▶ [WRITTEN INSTRUCTION] Rewrite the stretch of items from the one containing "Rowan V-Neck Merino Dress (237, 356)" through the end of the items, replacing "cart" with "bag" and leaving everything else unchanged.

-- begin --

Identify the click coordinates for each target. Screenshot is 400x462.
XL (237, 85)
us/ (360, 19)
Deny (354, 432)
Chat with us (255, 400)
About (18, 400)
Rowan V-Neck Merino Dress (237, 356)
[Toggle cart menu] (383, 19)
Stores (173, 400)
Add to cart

-- end --

▶ [THE ANSWER]
Rowan V-Neck Merino Dress (237, 356)
[Toggle bag menu] (383, 19)
Stores (173, 400)
Add to bag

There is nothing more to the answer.